Ausgewählter Abschnitt >>
------------------------------------

Intimacy

Frankreich 2001
Regie: Patrice Chéreau
Besetzung: Kerry Fox, Mark Rylance, Timothy Spall, Marianne Faithful
Länge: 117 Min.


"Ich habe den Anfang verpasst", ist mein erster Gedanke und "Bin ich in einem Pornofilm gelandet?" der zweite. Keines von beiden stellt sich als richtig heraus.

Wie die Affäre der beiden Hauptprotagonisten begonnen hat, erfährt man nicht. Jeden Mittwoch Nachmittag treffen sich Claire (Kerry Fox, "Ein Engel an meiner Tafel" (1990) und Jay (Mark Rylance, bekannt aus Prosperus Bücher (1990)), haben atemlosen Sex und trennen sich danach wortlos.

------------------------------------

Bereitgestellte Daten >>

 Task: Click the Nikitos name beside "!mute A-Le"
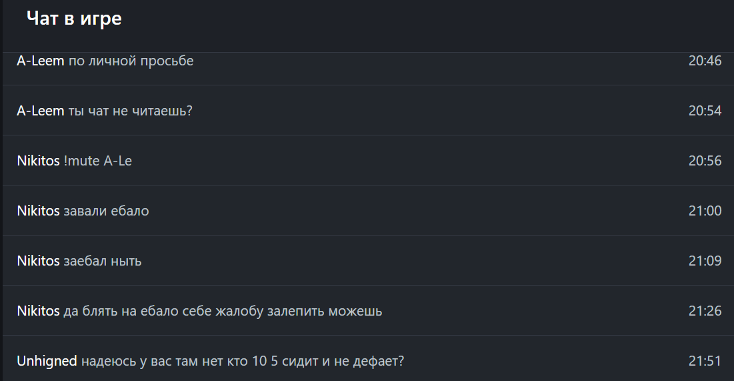(x=38, y=161)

------------------------------------

Details zur Aufgabe >> Gib die Filmkritik zu „Intimacy“ von oben vollständig und Wort für Wort wieder.

Antwort zur Aufgabe >>
Intimacy

Frankreich 2001
Regie: Patrice Chéreau
Besetzung: Kerry Fox, Mark Rylance, Timothy Spall, Marianne Faithful
Länge: 117 Min.


"Ich habe den Anfang verpasst", ist mein erster Gedanke und "Bin ich in einem Pornofilm gelandet?" der zweite. Keines von beiden stellt sich als richtig heraus.

Wie die Affäre der beiden Hauptprotagonisten begonnen hat, erfährt man nicht. Jeden Mittwoch Nachmittag treffen sich Claire (Kerry Fox, "Ein Engel an meiner Tafel" (1990) und Jay (Mark Rylance, bekannt aus Prosperus Bücher (1990)), haben atemlosen Sex und trennen sich danach wortlos.